Vielen jener Menschen, die 2015 aus Syrien nach Würzburg geflohen sind und sich in der Kolping-Akademie in die deutsche Sprache einarbeiteten, war das lateinische Alphabet gänzlich fremd. „Nicht wenige ergriffen früh eine Arbeit und waren zum Beispiel in der Landwirtschaft tätig, sie hatten nie lesen und schreiben lernen müssen“, erklärt Sigrid Mahsberg. Das ist nun völlig anders. Unter den Ukrainerinnen und Ukrainern, die bisher in die Akademie kamen, war kein einziger Analphabet. Der Austausch über die gelernten Berufe beim heutigen Deutschtreff zeigt, wie gut ausgebildet die Neuankömmlinge sind. „Ich bin Finanzanalystin“, erzählt eine junge Frau. Eine andere hat in der Ukraine als Hotelmanagerin gearbeitet.
Wer sieht, was gerade in der Ukraine geschieht, den packt das kalte Grausen. Die Bilder sind entsetzlich. Manche schalten schon gar nicht mehr den Fernseher ein. In der Gruppe, die sich zum Deutschtreff versammelt hat, scheint nichts darauf hinzudeuten, was an Grauenvollem hinter den Geflüchteten liegt. Sigrid Mahsberg, die in Trauma-Pädagogik fortgebildet ist, weiß jedoch, dass sie sehr sensibel sein muss. Denn schnell kann etwas kippen.

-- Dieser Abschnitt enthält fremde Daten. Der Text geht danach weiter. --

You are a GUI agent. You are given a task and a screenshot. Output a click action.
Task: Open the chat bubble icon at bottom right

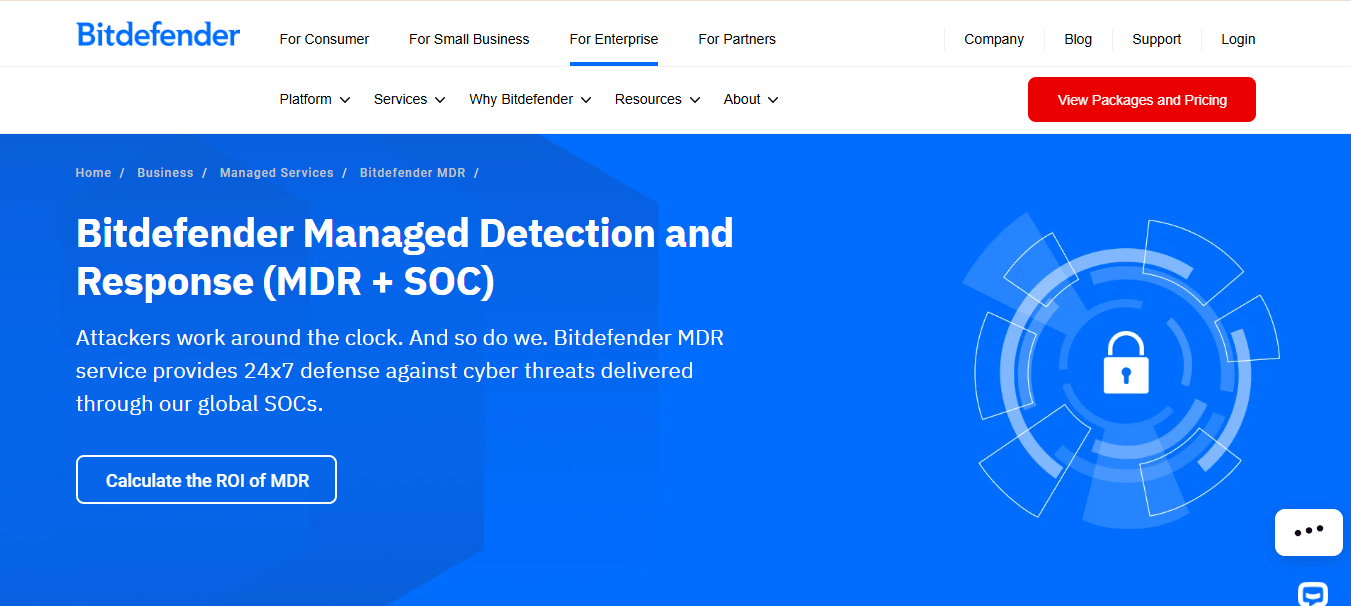tap(1313, 594)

Um dies zu verhindern, baut sie immer wieder kleine Rituale und Wiederholungen ein. Das stabilisiert psychisch. „Wichtig sind auch viele kleine Erfolgserlebnisse“, sagt die Dozentin. Überhaupt sollen die Teilnehmer im Kurs Schönes erleben. Weshalb nicht immer so viel wie heute gepaukt wird. So stehen auch Exkursionen auf dem Programm. Außerdem Gruppenarbeiten, wo die Teilnehmerinnen und Teilnehmer intensiv miteinander in Kontakt kommen.